The New York-based rating’s agency computes this measure by dividing the total shadow inventory volume by the average monthly liquidation volume over the past six months.
“The overall volume of the shadow inventory has been steadily falling since 2010 because, since then, loans have liquidated or cured at a higher rate than new loans have defaulted,” S&P says in its report. “On the other hand, over the past year, the monthly volume of loans liquidated has fallen significantly, which is why we increased our estimate of how long it will take to clear the shadow inventory at current liquidation rates.”
The shadow inventory is composed of distressed nonagency loans, including seriously delinquent loans as well as those in foreclosure or held as REO by mortgage servicers.
A November CoreLogic shadow inventory analysis also determined that the national residential shadow inventory reached its lowest level since August 2008 with 1.7 million properties, in which almost half are delinquent but not yet foreclosed housing units. This figure is down 24% on a yearly basis and represents a supply of 3.5 months compared to the previous year’s supply of 5.8 months.
“The shadow inventory continues to decline, decreasing at an average monthly rate of 46,000 units over the last year,” says Mark Fleming, chief economist for CoreLogic. “Healthy market levels of shadow inventory are around 650,000 homes, so there is more to be done, but the trend is in the right direction.”
While fewer loans entered the shadow inventory through the first 11 months of 2013 than the same period of any year since 2005, some loans in this inventory continue to age, therefore causing longer liquidation timelines. However, the significantly lower total volume suggests the shadow inventory obstacle is not as big as it once was, S&P stated.
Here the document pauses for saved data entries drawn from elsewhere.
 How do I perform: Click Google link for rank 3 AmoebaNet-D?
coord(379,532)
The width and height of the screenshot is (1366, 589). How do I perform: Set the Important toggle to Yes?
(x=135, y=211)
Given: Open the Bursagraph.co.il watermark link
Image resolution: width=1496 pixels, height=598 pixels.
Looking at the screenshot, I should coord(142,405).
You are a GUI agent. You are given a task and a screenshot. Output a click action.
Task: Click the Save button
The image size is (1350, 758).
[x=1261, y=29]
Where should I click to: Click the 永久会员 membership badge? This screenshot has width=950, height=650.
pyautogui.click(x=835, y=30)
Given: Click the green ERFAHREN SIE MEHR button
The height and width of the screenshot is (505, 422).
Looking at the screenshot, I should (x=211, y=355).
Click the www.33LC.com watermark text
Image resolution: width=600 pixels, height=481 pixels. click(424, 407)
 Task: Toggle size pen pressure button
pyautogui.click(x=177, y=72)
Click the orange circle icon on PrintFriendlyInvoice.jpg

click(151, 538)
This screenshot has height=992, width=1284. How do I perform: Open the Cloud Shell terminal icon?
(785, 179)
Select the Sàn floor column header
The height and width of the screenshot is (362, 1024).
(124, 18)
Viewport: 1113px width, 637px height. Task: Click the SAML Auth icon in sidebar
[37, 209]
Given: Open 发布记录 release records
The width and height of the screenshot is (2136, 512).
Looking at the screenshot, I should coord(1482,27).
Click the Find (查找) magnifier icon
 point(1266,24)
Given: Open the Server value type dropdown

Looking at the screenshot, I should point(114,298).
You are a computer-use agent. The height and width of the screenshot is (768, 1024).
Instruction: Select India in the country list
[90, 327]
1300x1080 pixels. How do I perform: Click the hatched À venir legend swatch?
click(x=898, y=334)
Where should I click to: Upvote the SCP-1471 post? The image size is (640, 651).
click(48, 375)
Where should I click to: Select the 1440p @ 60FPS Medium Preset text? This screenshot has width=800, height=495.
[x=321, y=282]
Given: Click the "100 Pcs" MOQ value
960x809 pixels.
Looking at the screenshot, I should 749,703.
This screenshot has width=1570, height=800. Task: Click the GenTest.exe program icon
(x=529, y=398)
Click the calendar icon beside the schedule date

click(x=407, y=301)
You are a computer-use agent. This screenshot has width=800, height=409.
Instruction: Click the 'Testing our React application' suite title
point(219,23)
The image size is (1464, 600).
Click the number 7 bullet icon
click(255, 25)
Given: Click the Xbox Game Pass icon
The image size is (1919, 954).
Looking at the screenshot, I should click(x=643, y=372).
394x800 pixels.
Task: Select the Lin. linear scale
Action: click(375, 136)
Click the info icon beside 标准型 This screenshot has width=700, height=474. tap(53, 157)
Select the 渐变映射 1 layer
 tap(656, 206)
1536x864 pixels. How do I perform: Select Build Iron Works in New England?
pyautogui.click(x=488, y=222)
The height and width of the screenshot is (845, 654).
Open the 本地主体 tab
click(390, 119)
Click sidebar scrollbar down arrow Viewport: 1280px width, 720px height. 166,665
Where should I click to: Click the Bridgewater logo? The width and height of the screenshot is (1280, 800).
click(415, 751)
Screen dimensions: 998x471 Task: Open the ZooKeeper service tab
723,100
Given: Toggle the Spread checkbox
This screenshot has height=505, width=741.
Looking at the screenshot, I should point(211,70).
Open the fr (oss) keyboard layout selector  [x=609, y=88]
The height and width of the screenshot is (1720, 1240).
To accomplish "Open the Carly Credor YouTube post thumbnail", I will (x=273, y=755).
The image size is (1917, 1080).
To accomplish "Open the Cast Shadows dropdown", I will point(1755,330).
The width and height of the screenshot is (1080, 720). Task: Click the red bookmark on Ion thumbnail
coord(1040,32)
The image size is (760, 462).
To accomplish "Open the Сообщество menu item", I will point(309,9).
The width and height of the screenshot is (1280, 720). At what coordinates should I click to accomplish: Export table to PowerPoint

Since so many mortgages defaulted between 2007 and 2009, where total loan balances steadily increased from approximately $10 trillion to $30 trillion before beginning to fall again, the loans that account for the shadow inventory have been nonperforming for several years. Consequently, if you compare whether these loans were liquidated and measure the amount of time since they defaulted, it will constantly be on the rise.
A useful tool, S&P says, for assessing the shadow inventory would be to calculate the percentage of loans that are liquidated within six months of defaulting. For example, about 20% of the loans that defaulted in December 2012 were liquidated by the following June.
“The results of our analysis showed that there was indeed a steep drop in the speed of liquidations beginning in 2007, as a loan that defaulted in 2005 had approximately a one-in-three chance to be liquidated within six months, while a loan that defaulted in 2008 had about a one-in-six chance to liquidate within six months,” the rating agency’s report said.
“Although this suggests a significant decline in the swiftness with which servicers were able to liquidate nonperforming loans, the analysis also indicates that, since 2007, conditions have been relatively stable and even began to improve in 2011,” S&P added.
Rick Sharga, executive vice president at Auction.com, foresees the shadow inventory overhang being resolved by 2016 causing a more normal servicing atmosphere to also return.
Besides shadow inventory figures returning to normalcy in two years, Sharga forecasts that the “clock is ticking” on foreclosures too, which he believes will also be back to regular numbers come 2016.
“The overall shadow inventory will have no impact on home prices or sales until 2016 at the latest,” Sharga told this publication in an interview. “The market will absorb what’s in the shadow inventory over the normal course of time.”